Tal vez no esté entre las cuatro o cinco mejores tramas del repertorio de Alfred Hitchcock, pero si atendemos a la misteriosa atmósfera que la envuelve no nos queda duda: Psycho (1960) es una de las más grandes películas de su carrera. También cuenta con uno de los mejores giros de la historia del cine. Pero no seré yo quien haga de spoiler (si es que todavía queda por ahí algún indecente rezagado sin verla).
Decir a estas alturas que Hitchcock es el maestro del suspense resulta demasiado obvio. Casi merecería masticar piedras por haberlo repetido otra vez. Mejor no dar ideas. De lo que sí estoy convencido es que no deberíamos desaprovechar la mínima ocasión para revisar su obra: tan intemporal, tan lúcida, tan apetitosa, tan sobresaliente. Ningún otro director ha rodado tantas escenas que todavía hoy siguen siendo imitadas, homenajeadas e incluso parodiadas.
El británico y su cine ya son inmortales, pero nosotros no. Así que hay que ponerse las pilas y rescatar todas las películas que nos ha dejado para disfrutar. Todo es ponerse, como diría X (completa tú el chiste).

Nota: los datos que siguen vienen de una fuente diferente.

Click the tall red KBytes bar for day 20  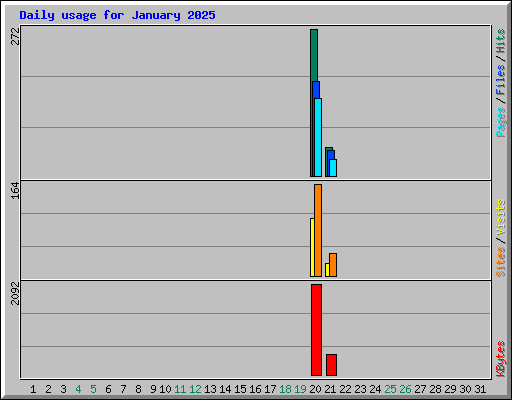316,330
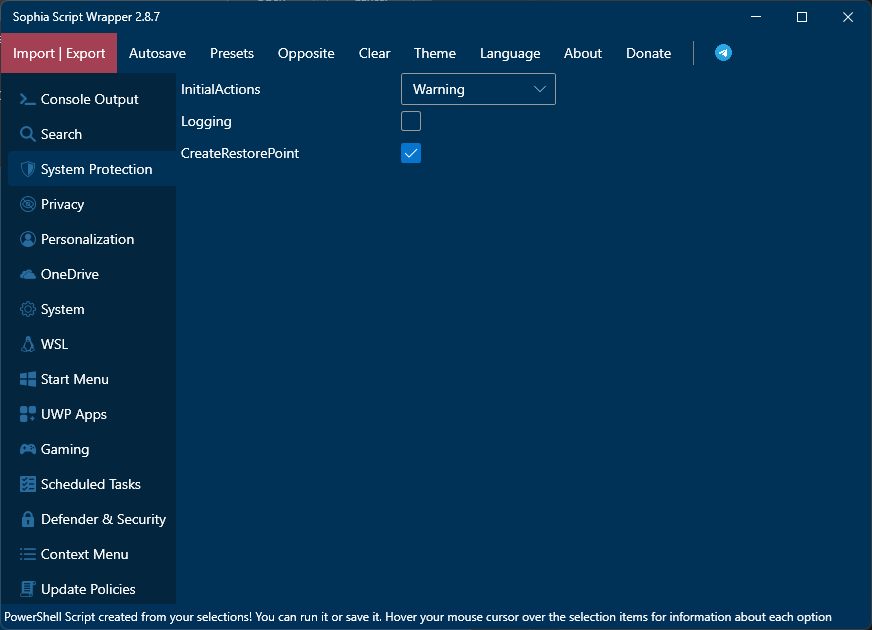The image size is (872, 630).
Task: Open the Theme menu
Action: point(435,53)
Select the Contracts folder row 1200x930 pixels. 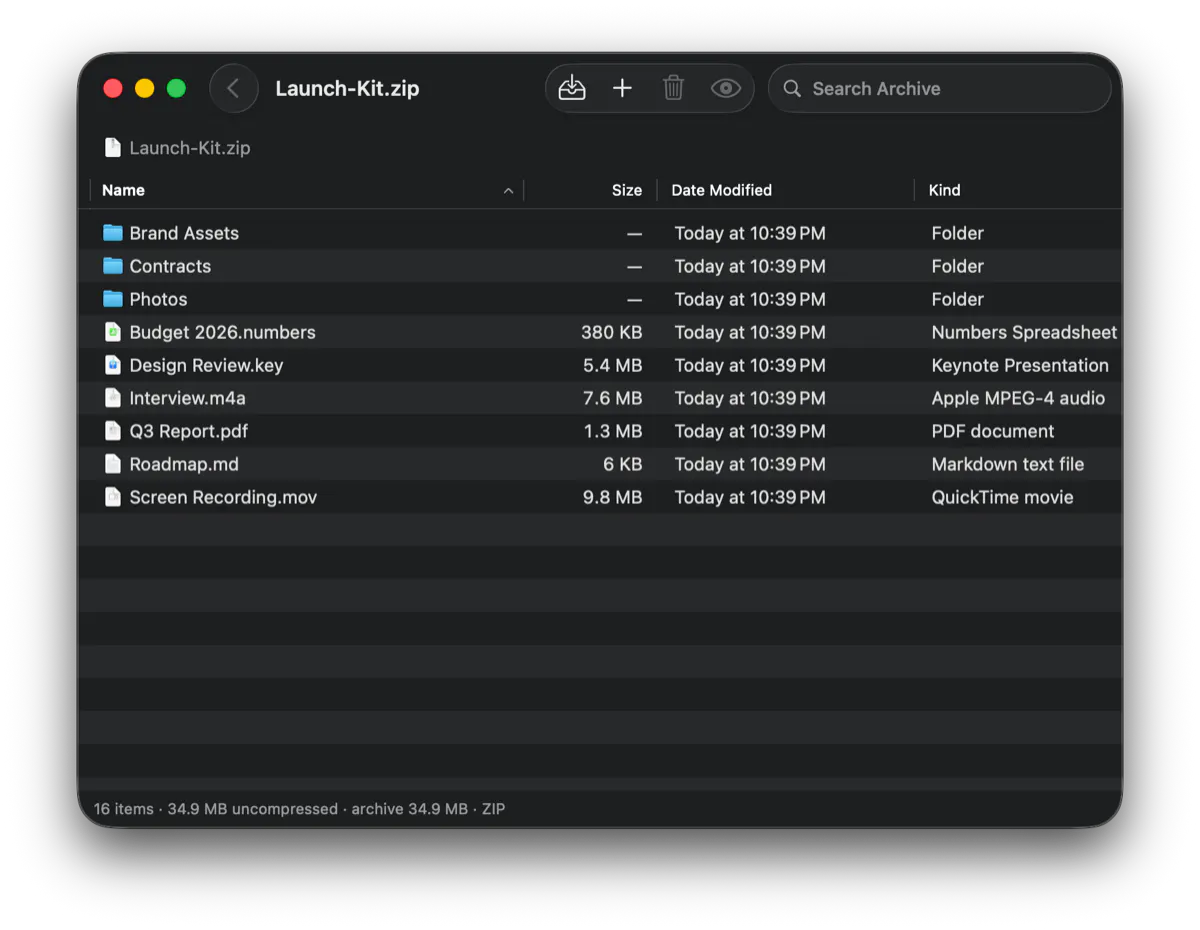pos(600,266)
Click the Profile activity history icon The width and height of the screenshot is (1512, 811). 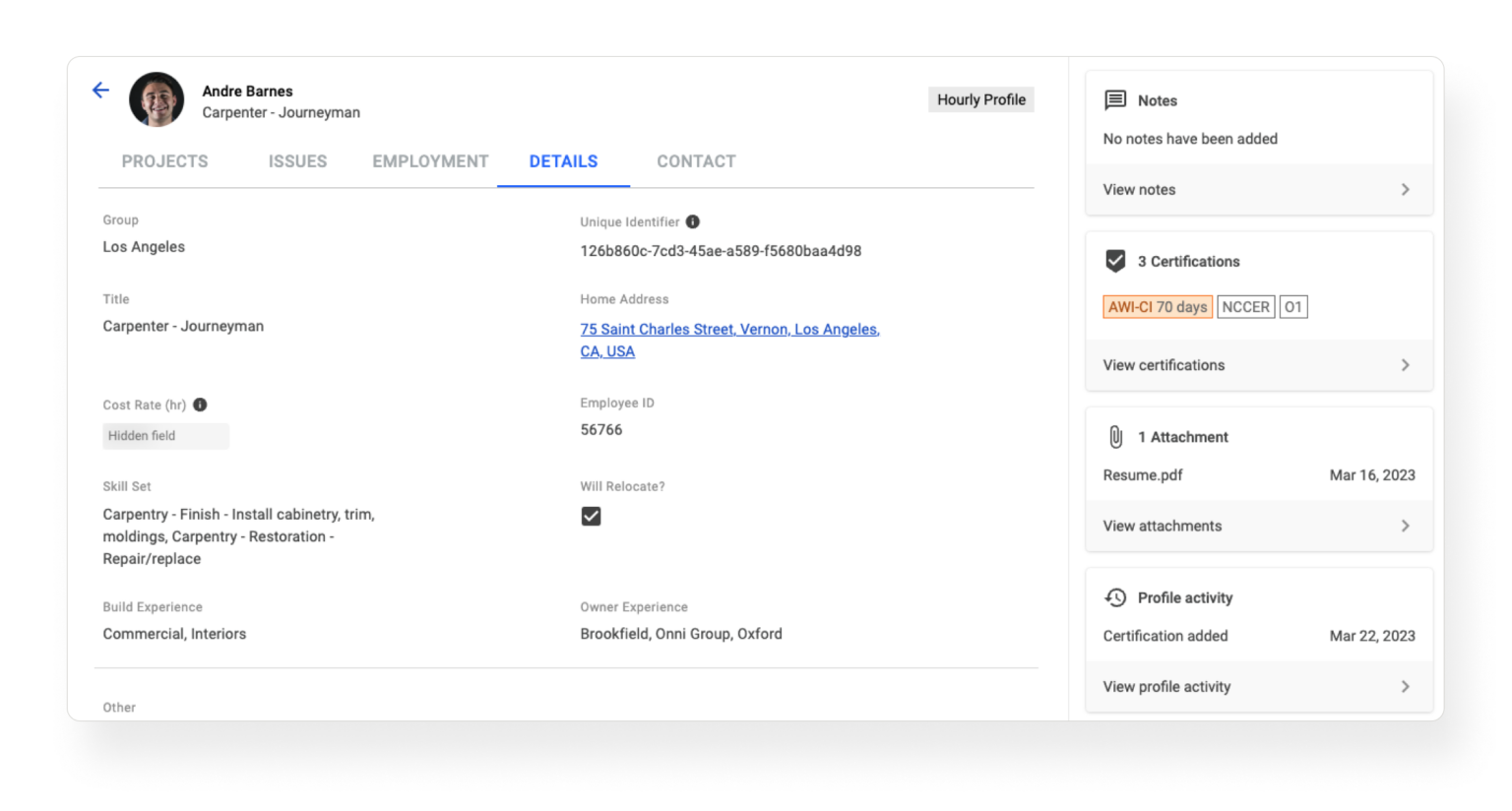(x=1115, y=596)
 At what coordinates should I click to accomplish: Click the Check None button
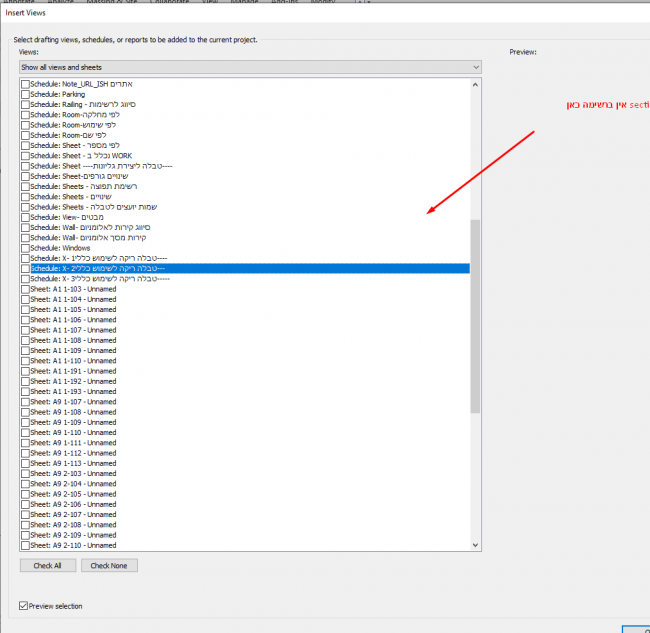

En ocasiones conviene recordar una escena típica, sobre todo cuando detrás de esta se esconde la memoria de un mito. Hitchcock pensó dejar sin música la famosa escena de la ducha. El músico Bernard Hermann – que había compuesto una sola canción para la película – pidió al director la oportunidad de introducir una pequeña parte de esta que consistía en un intenso chirrío de violas, violines y violonchelos. Hitchcock probó y accedió de inmediato.
La escena, que ya era perfecta sin música, se convertía inmediatamente en una de las mayores joyas del firmamento cinematográfico gracias a – apenas – un minuto musical: un chirrío que completa un todo de lo más intenso y escalofriante junto al sonido del agua, los gritos angustiosos de Janet Leigh y los cuchillazos en su piel (clavados realmente en sandías).
El cine, igual que la vida, sólo necesita de un minuto para quedarse siempre con nosotros.